In group therapy we get the opportunity to have conversations that would seem weird in everyday life. For example, members are encouraged to speak about how they effect each other. They are encouraged to speak about any triggers they may feel or if they feel induced to produce a certain response. This type of feedback highlights group dynamics that would often just be glossed over. Members can talk about feeling silenced or developing resentments or making assumptions. It's actually pretty cool.
Group therapy opens the door to meaningful feedback and compassionate action. I've seen so much empathy in the group that I've run. It's wild, in a group of only 8-12 people it seems like everyone can find at least one person to relate to. All of a sudden a person's hidden shame is validated and accepted. Members realize that thing that they thought were uniquely theirs are actually quite common, they just never had the place to talk about them before.

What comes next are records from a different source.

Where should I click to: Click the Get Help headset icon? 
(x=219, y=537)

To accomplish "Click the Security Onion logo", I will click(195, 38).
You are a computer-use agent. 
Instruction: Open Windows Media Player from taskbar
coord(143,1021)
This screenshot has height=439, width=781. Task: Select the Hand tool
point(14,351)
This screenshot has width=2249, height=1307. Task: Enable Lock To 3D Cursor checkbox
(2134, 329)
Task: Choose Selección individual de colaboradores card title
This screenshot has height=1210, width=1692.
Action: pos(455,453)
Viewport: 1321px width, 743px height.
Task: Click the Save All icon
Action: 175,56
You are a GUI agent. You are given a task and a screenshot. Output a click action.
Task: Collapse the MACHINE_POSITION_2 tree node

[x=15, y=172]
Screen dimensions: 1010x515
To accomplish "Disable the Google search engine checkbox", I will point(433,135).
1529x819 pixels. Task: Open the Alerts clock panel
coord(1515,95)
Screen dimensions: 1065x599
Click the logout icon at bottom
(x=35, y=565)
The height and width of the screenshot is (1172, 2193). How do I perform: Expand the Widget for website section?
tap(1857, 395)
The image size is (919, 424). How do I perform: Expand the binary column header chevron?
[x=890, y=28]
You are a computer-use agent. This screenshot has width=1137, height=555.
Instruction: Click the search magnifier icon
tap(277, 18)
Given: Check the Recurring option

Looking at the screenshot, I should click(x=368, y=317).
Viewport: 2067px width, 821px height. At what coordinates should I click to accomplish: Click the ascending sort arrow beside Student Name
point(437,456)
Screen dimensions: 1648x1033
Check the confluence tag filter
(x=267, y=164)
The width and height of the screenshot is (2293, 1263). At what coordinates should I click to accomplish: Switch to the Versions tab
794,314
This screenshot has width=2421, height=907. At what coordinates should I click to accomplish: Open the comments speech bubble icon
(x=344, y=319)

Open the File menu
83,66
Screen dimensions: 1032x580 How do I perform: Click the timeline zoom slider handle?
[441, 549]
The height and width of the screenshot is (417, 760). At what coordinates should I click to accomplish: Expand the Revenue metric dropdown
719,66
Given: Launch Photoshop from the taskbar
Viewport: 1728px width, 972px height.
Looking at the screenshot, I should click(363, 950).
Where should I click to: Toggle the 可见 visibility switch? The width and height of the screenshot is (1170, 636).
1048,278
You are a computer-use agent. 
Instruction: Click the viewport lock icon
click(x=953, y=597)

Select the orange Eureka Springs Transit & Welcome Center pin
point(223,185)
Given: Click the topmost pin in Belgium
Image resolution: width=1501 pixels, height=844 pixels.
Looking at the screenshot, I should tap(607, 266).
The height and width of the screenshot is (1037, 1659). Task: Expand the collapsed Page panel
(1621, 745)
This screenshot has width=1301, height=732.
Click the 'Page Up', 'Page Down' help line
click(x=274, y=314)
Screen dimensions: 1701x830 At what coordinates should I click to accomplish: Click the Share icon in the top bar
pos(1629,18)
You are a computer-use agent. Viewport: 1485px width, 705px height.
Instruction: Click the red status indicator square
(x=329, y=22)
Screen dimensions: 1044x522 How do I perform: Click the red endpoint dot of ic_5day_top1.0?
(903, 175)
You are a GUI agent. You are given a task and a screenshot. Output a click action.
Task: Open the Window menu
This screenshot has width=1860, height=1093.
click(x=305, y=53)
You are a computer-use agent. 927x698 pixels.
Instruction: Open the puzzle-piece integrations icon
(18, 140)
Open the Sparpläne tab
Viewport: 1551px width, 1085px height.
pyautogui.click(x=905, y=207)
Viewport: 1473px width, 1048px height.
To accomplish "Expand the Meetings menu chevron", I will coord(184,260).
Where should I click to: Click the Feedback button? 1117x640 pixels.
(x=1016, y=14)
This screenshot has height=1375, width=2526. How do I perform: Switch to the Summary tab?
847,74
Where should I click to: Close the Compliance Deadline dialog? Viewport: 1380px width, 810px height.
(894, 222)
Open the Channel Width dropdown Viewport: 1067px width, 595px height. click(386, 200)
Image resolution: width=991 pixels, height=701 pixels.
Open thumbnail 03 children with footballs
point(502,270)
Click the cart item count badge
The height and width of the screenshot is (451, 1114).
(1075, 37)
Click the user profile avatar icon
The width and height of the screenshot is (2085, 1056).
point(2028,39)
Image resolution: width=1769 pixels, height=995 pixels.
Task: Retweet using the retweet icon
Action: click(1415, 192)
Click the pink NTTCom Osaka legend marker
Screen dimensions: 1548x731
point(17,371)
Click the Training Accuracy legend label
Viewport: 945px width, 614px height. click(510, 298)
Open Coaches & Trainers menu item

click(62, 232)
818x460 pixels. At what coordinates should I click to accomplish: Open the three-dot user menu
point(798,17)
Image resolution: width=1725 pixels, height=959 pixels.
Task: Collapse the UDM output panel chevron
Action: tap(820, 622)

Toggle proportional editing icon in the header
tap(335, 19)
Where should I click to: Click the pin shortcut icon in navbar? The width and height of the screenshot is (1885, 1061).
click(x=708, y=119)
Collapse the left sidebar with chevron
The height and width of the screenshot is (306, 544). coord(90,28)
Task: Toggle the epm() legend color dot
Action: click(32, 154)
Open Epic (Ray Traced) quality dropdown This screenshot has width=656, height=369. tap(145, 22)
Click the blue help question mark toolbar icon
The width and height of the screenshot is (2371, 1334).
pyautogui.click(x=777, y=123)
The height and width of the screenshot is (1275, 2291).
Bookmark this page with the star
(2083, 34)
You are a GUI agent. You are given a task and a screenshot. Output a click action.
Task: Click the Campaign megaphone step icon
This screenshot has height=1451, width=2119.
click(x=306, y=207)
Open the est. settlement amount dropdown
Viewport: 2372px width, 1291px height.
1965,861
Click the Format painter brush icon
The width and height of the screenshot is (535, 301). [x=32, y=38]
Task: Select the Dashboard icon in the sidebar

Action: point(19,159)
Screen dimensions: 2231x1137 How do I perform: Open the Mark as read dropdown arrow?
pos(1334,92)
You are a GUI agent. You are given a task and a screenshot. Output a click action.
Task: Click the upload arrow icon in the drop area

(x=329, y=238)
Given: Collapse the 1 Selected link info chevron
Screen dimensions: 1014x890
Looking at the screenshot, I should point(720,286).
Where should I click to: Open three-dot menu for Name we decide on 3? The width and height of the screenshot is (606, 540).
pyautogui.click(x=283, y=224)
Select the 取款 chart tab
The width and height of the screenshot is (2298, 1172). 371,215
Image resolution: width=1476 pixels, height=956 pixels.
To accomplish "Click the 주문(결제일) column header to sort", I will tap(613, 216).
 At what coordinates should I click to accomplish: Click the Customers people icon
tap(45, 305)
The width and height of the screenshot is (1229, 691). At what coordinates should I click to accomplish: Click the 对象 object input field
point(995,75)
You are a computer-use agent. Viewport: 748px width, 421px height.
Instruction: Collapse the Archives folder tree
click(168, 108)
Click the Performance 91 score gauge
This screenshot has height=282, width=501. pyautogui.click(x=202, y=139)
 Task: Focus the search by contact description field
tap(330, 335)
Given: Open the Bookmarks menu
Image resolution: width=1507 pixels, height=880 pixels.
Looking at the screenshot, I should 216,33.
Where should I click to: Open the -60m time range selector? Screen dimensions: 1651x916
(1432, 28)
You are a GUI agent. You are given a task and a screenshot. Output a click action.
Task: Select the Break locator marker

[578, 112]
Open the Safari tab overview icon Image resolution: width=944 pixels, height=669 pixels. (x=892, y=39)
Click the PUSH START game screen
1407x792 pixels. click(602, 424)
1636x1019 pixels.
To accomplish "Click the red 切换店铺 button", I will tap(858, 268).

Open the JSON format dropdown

For many people group becomes a reliable community for them to feel safe and explore their worries, fears, and dreams with other people. It's a place to learn about themselves through their interactions with others. Group can be a laboratory in which members are encouraged to try out new ways of relating and to take risks in a supportive environment. After feeling validated and held in group the members can take the skills, and innate knowledge they gained out into their world.
So often we forget that we are not alone. We think that no one cares or that no one understands us. We fall into a swamp of shame as we try desperately to keep our secrets hidden. Group presents us with a place to let it all out and let it all go. To practice sharing our innermost worlds and helping others to share theirs. As we work together to build compassionate curiosity towards each other, the world heals.